WHAT IS NEEDED: In the records below, count every line where the string "Given" appears, and reply with the count only.

BEGIN

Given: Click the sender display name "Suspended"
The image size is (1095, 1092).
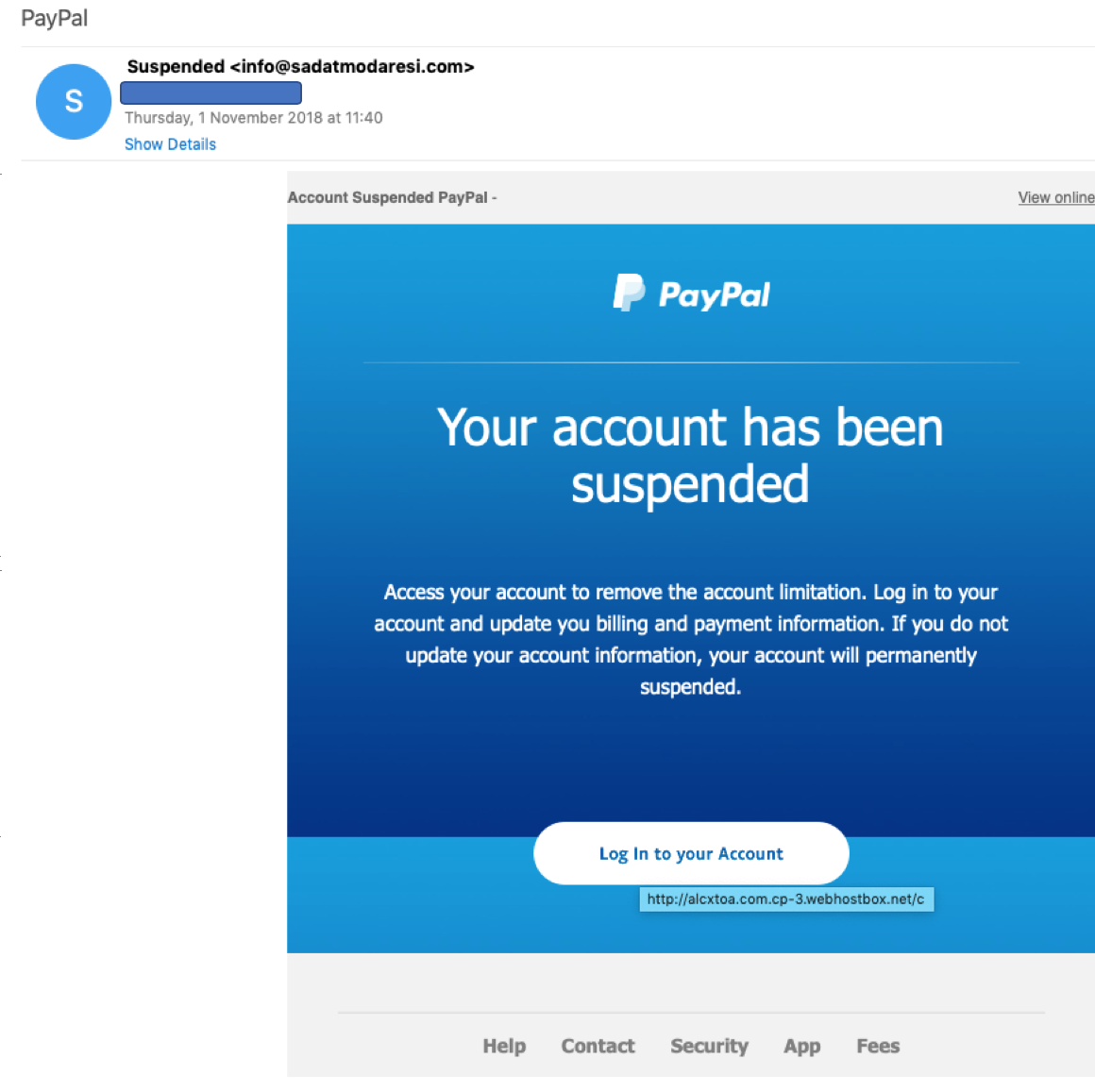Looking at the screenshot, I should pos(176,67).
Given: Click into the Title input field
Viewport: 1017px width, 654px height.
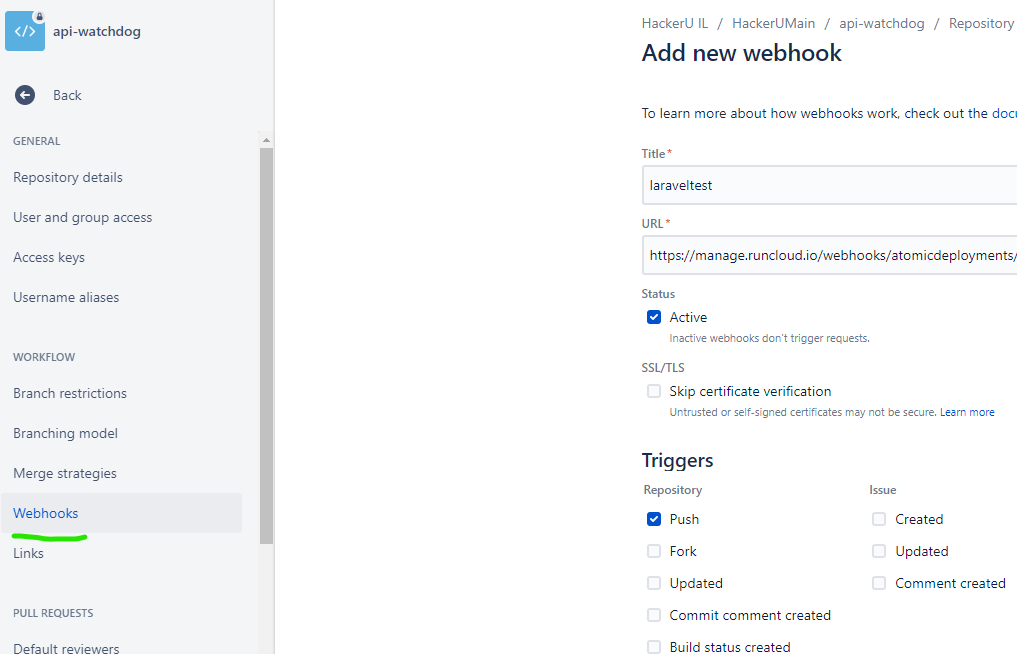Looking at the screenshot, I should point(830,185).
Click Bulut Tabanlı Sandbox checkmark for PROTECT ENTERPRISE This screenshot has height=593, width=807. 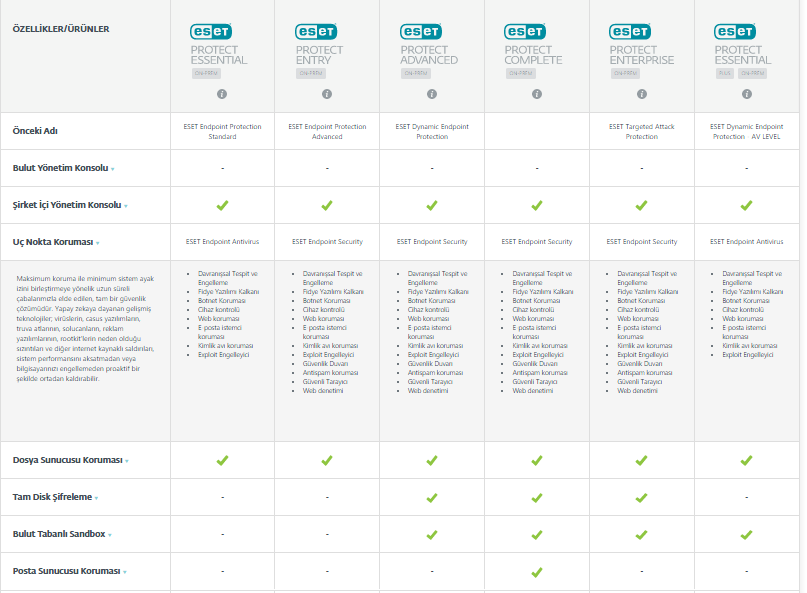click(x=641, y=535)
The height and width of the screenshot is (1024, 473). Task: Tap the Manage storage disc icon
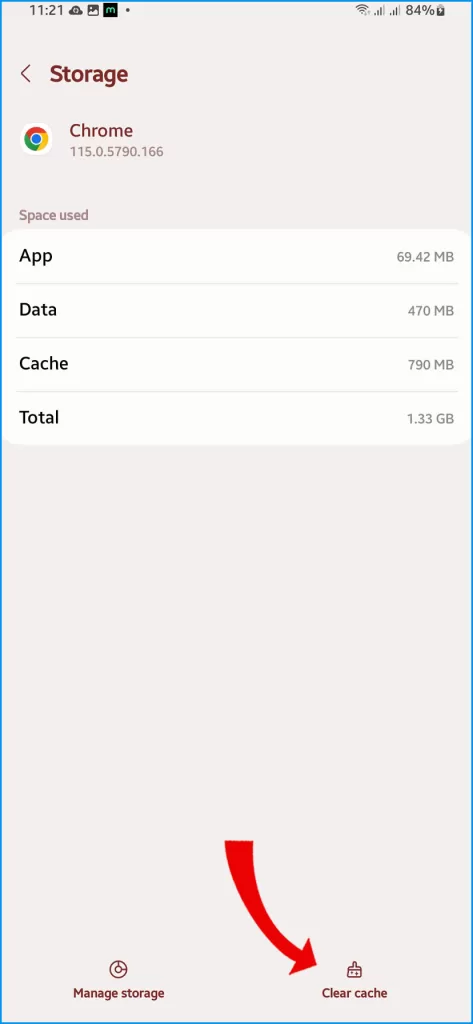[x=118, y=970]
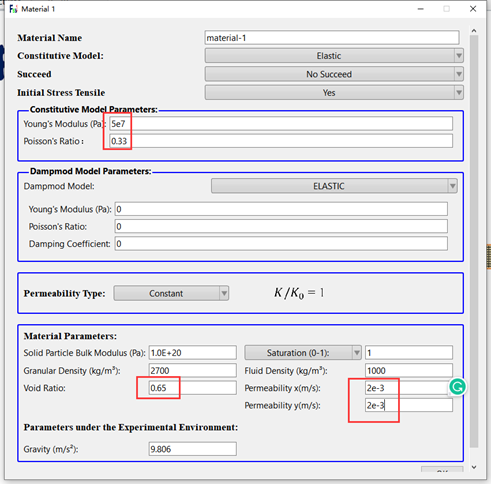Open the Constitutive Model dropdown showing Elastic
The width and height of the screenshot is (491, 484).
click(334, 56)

END

OUTPUT FOR THIS EXERCISE: 2